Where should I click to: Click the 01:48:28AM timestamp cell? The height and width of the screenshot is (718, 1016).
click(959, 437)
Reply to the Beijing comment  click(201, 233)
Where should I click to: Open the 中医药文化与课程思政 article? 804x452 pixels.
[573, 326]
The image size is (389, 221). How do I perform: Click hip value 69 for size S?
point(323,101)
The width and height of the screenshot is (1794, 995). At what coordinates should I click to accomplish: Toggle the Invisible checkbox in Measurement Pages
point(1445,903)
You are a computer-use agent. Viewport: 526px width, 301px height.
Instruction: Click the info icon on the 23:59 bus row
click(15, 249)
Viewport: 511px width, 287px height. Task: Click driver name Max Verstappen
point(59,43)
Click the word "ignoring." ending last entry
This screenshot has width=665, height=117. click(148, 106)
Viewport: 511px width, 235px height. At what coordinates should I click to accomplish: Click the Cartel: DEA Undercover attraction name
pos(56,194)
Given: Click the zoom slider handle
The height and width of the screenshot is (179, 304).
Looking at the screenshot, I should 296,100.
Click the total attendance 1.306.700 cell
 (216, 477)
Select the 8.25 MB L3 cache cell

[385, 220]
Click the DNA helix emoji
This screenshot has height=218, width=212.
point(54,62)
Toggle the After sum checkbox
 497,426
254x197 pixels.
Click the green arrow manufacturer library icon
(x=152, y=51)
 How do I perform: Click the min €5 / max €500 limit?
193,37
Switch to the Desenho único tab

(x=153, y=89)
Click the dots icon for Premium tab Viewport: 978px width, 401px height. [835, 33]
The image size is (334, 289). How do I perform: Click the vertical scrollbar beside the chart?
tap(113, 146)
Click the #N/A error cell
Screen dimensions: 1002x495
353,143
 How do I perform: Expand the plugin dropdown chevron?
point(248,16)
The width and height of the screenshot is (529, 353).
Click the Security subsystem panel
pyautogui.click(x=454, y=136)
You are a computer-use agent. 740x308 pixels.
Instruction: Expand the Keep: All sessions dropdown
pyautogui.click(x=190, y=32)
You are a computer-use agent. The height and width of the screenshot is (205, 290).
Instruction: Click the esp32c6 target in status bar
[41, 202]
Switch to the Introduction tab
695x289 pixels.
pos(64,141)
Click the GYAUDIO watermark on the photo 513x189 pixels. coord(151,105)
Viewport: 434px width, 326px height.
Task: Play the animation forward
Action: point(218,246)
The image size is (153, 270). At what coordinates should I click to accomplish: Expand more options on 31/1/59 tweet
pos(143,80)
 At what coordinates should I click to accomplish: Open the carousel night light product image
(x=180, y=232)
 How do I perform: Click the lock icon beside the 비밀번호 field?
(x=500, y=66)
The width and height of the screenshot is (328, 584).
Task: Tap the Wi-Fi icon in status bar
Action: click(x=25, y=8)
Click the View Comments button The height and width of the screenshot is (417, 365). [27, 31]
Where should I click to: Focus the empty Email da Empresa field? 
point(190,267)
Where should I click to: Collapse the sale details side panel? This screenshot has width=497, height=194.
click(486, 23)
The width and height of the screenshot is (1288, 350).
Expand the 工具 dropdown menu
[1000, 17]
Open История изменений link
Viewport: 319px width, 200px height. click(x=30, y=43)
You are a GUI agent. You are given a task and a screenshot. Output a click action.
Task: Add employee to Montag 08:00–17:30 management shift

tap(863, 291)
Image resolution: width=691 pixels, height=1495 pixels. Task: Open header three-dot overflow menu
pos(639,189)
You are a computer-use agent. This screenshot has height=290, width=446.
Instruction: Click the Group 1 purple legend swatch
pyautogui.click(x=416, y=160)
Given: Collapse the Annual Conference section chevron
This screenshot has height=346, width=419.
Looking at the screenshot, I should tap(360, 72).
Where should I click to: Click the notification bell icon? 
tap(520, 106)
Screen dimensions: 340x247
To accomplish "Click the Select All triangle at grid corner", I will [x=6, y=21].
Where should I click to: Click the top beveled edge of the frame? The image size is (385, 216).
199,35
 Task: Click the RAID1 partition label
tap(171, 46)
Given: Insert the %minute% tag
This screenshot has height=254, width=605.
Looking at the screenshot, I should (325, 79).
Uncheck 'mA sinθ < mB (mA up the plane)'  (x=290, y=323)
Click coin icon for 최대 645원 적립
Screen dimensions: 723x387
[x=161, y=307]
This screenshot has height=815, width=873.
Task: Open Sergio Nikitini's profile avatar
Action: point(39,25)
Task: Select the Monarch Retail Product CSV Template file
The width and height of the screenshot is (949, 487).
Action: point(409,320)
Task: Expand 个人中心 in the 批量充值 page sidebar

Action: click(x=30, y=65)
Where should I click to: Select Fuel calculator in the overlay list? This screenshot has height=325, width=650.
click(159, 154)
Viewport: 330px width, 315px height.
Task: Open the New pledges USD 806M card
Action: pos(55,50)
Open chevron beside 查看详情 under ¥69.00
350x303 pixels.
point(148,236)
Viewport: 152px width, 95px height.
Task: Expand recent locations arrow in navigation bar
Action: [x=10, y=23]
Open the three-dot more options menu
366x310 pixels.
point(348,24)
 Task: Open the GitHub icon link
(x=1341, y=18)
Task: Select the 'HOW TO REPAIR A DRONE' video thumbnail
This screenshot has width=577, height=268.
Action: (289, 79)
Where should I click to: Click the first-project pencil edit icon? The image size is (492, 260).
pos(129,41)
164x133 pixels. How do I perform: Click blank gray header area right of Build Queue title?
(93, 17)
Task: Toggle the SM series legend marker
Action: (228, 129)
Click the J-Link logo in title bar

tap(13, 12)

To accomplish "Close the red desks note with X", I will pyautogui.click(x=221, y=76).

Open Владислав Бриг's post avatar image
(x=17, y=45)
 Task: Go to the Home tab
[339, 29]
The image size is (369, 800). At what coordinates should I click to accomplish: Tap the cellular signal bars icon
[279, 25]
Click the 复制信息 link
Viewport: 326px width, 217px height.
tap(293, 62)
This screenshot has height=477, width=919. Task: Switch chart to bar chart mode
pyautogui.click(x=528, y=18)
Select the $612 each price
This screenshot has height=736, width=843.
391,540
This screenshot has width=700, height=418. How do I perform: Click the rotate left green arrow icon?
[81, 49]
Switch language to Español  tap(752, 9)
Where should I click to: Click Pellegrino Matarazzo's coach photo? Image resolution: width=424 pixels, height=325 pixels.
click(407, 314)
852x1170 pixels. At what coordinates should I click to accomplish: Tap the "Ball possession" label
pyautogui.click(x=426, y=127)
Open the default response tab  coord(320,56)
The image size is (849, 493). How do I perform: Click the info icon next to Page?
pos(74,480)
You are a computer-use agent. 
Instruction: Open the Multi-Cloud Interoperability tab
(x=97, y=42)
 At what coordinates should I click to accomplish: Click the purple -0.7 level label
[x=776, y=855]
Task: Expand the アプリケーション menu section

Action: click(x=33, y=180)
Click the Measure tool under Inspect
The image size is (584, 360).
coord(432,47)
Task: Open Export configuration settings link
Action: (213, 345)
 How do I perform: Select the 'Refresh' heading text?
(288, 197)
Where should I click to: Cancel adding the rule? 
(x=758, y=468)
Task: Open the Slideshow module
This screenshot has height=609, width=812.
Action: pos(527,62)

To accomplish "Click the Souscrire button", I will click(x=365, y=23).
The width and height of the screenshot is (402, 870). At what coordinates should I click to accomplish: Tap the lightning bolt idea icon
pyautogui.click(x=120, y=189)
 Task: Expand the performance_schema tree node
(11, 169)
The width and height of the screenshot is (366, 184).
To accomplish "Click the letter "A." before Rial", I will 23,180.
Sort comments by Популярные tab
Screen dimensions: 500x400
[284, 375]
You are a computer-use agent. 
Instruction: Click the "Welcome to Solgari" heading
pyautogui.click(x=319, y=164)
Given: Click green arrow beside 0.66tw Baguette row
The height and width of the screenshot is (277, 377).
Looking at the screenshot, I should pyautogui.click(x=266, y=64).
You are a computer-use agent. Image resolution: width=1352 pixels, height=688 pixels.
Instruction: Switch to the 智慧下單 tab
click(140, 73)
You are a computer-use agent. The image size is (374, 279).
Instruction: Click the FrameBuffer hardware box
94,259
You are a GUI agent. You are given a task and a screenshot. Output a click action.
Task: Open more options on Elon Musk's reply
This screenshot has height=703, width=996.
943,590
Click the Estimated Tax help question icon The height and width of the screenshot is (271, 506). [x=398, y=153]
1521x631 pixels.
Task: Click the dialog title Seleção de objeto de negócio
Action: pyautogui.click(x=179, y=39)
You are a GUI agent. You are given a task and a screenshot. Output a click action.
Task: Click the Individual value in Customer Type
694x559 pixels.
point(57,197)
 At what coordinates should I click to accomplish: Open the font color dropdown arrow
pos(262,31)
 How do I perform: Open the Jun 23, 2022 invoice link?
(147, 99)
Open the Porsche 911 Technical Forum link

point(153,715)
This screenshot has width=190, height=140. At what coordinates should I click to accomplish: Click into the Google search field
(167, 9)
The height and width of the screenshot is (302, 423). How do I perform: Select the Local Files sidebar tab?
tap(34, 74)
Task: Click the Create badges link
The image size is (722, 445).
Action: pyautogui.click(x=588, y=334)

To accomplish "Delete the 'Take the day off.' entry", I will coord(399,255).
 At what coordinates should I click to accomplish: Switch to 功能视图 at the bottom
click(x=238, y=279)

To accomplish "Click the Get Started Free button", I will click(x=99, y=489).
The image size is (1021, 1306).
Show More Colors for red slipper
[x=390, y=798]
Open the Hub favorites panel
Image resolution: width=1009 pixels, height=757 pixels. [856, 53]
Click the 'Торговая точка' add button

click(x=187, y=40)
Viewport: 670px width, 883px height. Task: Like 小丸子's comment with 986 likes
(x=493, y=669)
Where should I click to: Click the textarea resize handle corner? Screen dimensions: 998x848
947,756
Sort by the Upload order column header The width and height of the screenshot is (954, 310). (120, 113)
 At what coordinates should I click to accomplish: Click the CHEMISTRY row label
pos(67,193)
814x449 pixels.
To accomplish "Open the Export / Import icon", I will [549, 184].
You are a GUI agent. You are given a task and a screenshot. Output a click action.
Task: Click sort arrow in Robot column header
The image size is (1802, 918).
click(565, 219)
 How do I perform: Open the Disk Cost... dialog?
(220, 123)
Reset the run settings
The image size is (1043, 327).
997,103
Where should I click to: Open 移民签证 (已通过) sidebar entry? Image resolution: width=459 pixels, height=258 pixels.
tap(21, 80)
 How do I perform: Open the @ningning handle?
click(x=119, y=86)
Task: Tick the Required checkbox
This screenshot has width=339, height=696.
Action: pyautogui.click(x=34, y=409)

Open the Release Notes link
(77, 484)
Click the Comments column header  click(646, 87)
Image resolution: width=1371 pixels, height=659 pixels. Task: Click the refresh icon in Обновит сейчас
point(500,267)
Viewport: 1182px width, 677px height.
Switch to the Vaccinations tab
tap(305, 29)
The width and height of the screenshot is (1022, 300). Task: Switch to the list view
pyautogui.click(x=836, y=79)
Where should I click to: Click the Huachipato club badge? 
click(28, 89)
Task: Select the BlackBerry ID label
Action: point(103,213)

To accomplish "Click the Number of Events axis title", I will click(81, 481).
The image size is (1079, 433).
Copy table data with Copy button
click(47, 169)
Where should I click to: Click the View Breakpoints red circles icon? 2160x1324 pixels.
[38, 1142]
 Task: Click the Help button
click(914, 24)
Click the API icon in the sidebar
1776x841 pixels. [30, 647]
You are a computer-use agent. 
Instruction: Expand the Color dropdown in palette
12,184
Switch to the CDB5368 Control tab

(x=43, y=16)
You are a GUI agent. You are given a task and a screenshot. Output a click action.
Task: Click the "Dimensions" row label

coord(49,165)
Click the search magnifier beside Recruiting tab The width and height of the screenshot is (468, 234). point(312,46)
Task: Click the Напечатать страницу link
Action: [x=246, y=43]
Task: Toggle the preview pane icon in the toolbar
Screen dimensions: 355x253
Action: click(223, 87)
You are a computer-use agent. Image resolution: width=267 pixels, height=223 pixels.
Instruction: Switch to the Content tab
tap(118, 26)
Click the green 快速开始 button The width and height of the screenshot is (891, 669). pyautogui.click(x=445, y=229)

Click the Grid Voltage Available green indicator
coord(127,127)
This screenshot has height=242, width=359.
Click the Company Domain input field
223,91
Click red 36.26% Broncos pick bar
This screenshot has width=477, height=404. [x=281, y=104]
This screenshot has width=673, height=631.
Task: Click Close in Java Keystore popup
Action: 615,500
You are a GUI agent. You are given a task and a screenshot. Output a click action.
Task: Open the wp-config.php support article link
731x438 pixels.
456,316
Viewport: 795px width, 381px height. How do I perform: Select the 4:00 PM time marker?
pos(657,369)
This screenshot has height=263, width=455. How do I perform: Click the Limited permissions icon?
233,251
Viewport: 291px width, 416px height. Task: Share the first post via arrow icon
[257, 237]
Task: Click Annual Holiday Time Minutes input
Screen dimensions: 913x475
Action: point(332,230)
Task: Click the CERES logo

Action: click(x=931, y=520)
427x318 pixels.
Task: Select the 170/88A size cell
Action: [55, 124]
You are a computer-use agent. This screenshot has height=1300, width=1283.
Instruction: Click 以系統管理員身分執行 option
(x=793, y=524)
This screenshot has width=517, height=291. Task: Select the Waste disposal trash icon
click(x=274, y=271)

### Task
Once you find the line with "Click the Security subsystem panel" above, print it and every line after it up to and including the line with "Switch to the Introduction tab", exactly as written and nothing else.

### Written reply
Click the Security subsystem panel
pyautogui.click(x=454, y=136)
You are a computer-use agent. 740x308 pixels.
Instruction: Expand the Keep: All sessions dropdown
pyautogui.click(x=190, y=32)
You are a computer-use agent. The height and width of the screenshot is (205, 290).
Instruction: Click the esp32c6 target in status bar
[41, 202]
Switch to the Introduction tab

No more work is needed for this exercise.